Correct method for hiding production site from search engines

Hey guys,

Got a site where the client wants to hide the site from search engines, but have the site live still prior to launching their product.

I tried adding the following to the config/application.php file with the other custom settings:
Config::define('DISALLOW_INDEXING', false);

However the robots.txt file is still showing the following on production:

User-agent: *
Disallow: /wp-admin/
Disallow: /*s=*
Disallow: /xmlrpc.php
Allow: /wp-admin/admin-ajax.php

I tested and can also confirm that the constant DISALLOW_INDEXING is showing as true on the website, however the hide from search engines option was unticked and the robots.txt file remained as above. Also ticking hide my site also appears to not change the robots.txt file.

For now I’ve manually created a robots.txt file and threw in a robots meta tag for good measure, but what is the correct process for this?


@Steve_de_Niese Did you ever find a more automated ‘Trellis-based’ solution, or have you stuck with the manually edited robots.txt file?

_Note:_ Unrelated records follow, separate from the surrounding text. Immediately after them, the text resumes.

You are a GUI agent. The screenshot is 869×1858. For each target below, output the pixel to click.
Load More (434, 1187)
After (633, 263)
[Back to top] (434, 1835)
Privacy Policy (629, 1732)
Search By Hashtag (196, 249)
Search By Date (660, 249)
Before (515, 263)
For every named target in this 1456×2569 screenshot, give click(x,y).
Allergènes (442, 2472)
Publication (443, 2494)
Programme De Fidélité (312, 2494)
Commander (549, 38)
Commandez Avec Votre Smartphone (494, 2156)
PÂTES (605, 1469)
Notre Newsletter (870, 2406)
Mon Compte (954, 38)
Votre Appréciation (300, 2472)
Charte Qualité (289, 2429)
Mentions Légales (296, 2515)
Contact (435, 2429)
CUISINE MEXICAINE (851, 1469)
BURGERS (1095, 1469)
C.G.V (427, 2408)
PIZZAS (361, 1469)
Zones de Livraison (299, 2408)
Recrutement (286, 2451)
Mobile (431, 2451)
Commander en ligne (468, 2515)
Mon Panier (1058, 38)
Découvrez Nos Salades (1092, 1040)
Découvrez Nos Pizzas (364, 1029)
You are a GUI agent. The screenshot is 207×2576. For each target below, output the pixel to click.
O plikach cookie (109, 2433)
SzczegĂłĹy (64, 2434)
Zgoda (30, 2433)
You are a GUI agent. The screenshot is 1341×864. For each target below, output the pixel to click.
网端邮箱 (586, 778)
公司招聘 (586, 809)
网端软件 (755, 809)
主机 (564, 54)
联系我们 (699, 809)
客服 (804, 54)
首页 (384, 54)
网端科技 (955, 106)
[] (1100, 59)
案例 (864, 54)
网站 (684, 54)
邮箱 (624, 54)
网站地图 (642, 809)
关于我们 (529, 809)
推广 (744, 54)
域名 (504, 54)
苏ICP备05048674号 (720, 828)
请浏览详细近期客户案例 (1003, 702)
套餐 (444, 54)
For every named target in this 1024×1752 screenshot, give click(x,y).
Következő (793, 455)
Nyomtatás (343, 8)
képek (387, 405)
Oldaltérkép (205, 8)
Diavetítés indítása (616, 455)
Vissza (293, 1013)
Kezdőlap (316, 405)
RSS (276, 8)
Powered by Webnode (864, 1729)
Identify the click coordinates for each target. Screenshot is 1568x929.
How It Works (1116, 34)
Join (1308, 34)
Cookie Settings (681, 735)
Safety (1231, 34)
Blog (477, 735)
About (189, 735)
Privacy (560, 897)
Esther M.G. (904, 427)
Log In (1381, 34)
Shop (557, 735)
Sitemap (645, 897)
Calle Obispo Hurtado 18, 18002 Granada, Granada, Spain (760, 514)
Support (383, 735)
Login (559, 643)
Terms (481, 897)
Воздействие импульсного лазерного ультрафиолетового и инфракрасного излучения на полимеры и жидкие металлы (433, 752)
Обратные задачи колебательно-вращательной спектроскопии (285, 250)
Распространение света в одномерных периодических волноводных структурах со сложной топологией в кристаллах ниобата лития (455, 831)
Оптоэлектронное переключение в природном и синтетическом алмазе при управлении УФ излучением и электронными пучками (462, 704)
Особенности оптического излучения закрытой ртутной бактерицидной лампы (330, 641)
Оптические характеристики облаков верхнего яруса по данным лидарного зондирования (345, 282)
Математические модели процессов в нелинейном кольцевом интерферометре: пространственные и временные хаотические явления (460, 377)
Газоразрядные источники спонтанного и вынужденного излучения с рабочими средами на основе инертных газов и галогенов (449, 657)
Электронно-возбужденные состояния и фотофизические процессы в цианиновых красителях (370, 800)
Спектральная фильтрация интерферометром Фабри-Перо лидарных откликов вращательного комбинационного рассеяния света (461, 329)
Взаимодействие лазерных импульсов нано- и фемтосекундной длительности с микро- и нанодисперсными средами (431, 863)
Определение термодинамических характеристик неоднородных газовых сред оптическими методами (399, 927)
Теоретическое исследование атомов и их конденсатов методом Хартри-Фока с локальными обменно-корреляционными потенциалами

I’ve got a client that needs the production server not to be indexed. Thanks!

I’ve added the robots_tag_header config in ./group_vars/production/wordpress_sites.yml and have re-provisioned the server.

  enabled: true

This adds the X-Robots-Tag header line if set to true in ./trellis/roles/wordpress-setup/templates/wordpress-site.conf.j2

{% block robots_tag_header -%}
  {% if robots_tag_header_enabled -%}
  # Prevent search engines from indexing non-production environments
  add_header X-Robots-Tag "noindex, nofollow" always;

  {% endif -%}
  {% endblock -%}

This added the line to the site’s NGINX conf file:

add_header X-Robots-Tag "noindex, nofollow" always;

Hope this helps.

@Steve_de_Niese if you want to hide contents from search engines, you need to forget the robots.txt for the moment.

First, you must tag your pages as noindex: if you prevent search engines from crawling your website (using robots.txt) they cannot remove indexed pages from their index. You could try adding a meta tag <meta name="robots" content="noindex, nofollow"> into your HTML pages or you can add a meta x-robots tag through NGINX or Apache or LiteSpeed (your web server).

For example:

X-Robots-Tag: noindex, nofollow, nosnippet, noarchive

My two cents here: I prefer using an under-construction plugin. This will show an under-construction/maintenance page/message to non-logged in visitors, while logged in users can view and interact with the site.

If you want a site that is parallel to the production site and should be used for previewing, this would be a candidate for a staging site. Bedrock sites already include the Bedrock Disallow Indexing plugin that disallow indexing when the DISALLOW_INDEXING constant is true (which is the case for staging and development environment configs in Bedrock sites):
GitHub - roots/bedrock-disallow-indexing: Disallow indexing of your site on non-production environments.